Abstract-This paper demonstrates a clockless stochastic low-density parity-check (LDPC) decoder implemented on a Field-Programmable Gate Array (FPGA). Stochastic computing reduces the wiring complexity necessary for decoding by replacing operations such as multiplication and division with simple logic gates and serial processing. Clockless decoding increases the throughput of the decoder by eliminating the requirement for node signals to be synchronized after each decoding cycle. The design is implemented on an ALTERA Stratix IV EP4SGX230 FPGA and the frame error rate (FER), throughput, and power performance are presented for (96,48) and (204,102) LDPC decoders.
I. INTRODUCTION
Low-Density Parity-Check (LDPC) codes are a family of forward-error-correcting (FEC) codes that are capable of operating near the Shannon capacity limit, and are used in many communications standards such as IEEE 802.16e (WiMax) and IEEE 802.11n (WiFi) [1, 2] . Typically, hardware LDPC codes are decoded using the sum-product algorithm (SPA), an iterative soft decoding algorithm [3] . The SPA involves passing a probability, or soft-valued message known as a Log-Likelihood Ratio (LLR), between two sets of nodes, variable nodes and parity-check nodes.
Parallel hardware implementations of this decoding method tend to have high wiring complexity as well as large area consumption leading to longer wire lengths [4] . These longer wires introduce a delay that limits the throughput of the decoder. An alternative method of implementation is to perform node calculations in the probability domain using statistics-based signal processing, known as stochastic computing. Stochastic implementations of the SPA are significantly less complex resulting in greater area efficiency. However, node calculations in a stochastic decoder are done serially and therefore a high clock frequency is required to increase throughput. Stochastic LDPC decodes were demonstrated on a Field-Programmable Gate Array (FPGA) in [5] , and on an integrated circuit in [4] .

## WRITTEN TASKS
1. Reproduce, word for word, everything in the LDPC decoder text from "Parallel hardware implementations" down to "circuit in [4] .".
2. Decide whether each statement agrees with the LDPC decoder text. Answer yes or no and quote the words that settle it.
(a) The design was built on an ALTERA Stratix IV EP4SGX230 FPGA.
(b) Stochastic implementations of the SPA are more complex than other implementations.
(c) In a stochastic decoder, node calculations are carried out in parallel.
3. Pick up the LDPC decoder text after its last sentence and keep writing.

## RECORDED INFORMATION
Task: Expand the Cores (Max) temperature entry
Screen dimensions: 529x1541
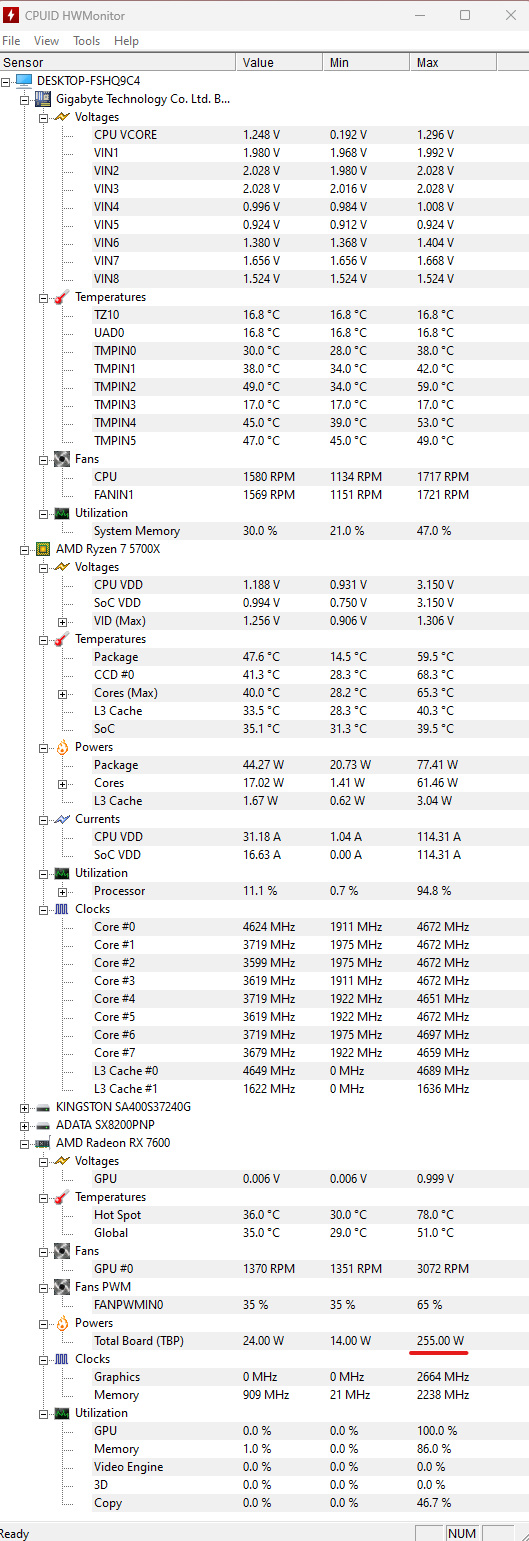Action: click(63, 693)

## ANSWERS PER TASK
1.
Parallel hardware implementations of this decoding method tend to have high wiring complexity as well as large area consumption leading to longer wire lengths [4] . These longer wires introduce a delay that limits the throughput of the decoder. An alternative method of implementation is to perform node calculations in the probability domain using statistics-based signal processing, known as stochastic computing. Stochastic implementations of the SPA are significantly less complex resulting in greater area efficiency. However, node calculations in a stochastic decoder are done serially and therefore a high clock frequency is required to increase throughput. Stochastic LDPC decodes were demonstrated on a Field-Programmable Gate Array (FPGA) in [5] , and on an integrated circuit in [4] .

2.
(a) Yes: "The design is implemented on an ALTERA Stratix IV EP4SGX230 FPGA"
(b) No: "Stochastic implementations of the SPA are significantly less complex resulting in greater area efficiency."
(c) No: "node calculations in a stochastic decoder are done serially"

3.
A large high-speed clock network results in high power dissipation and may pose routing challenges. Furthermore, the clock speed is limited by the varying wiring delays across the interleaver limiting the throughput. Both asynchronous and Clockless implementations of stochastic decoders have been proposed to circumvent this problem [6, 7] . Asynchronous decoders use sets of request and acknowledge control signs to eliminate the global clock. Clockless decoders do not require request and acknowledge control signals throughout the interleaver and therefore have a lower wiring complexity. In clockless decoding the LLRs are passed between the graph nodes with the throughput limited only by the wiring delay of the interleaver. Furthermore, because the size of wire delays will vary, the throughput of the asynchronous decoder will be limited by the longest delay while the Clockless decoder will be limited only by the average of the wire delays. A clockless stochastic LDPC decoder was simulated by Onizawa in [8] but to date there has been no hardware implementation.
II. STOCHASTIC DECODING

A. Overview
Stochastic computing is the process of using random numbers to perform calculations. A stochastic representation of a continuous-value probability is a sequence of random bits in which the probability of a single bit being '1' is equal to the probability being communicated. The order of which these bits appear is not important and so there are many different sequences of bits to represent any probability. For example, the probability 0.6 can be represented by the stochastic sequences 10101 or 0110010111. Information is conveyed as the statistical mean of the stochastic stream. One benefit of using this type of probability representation is the simplification of multiplication and division operations. Multiplication of two stochastic sequences can be achieved simply using a single XOR gate while division can be done using a JK flip-flop. The SPA involves many division and multiplication operations between probabilities and so stochastic computing is well suited for this decoding method.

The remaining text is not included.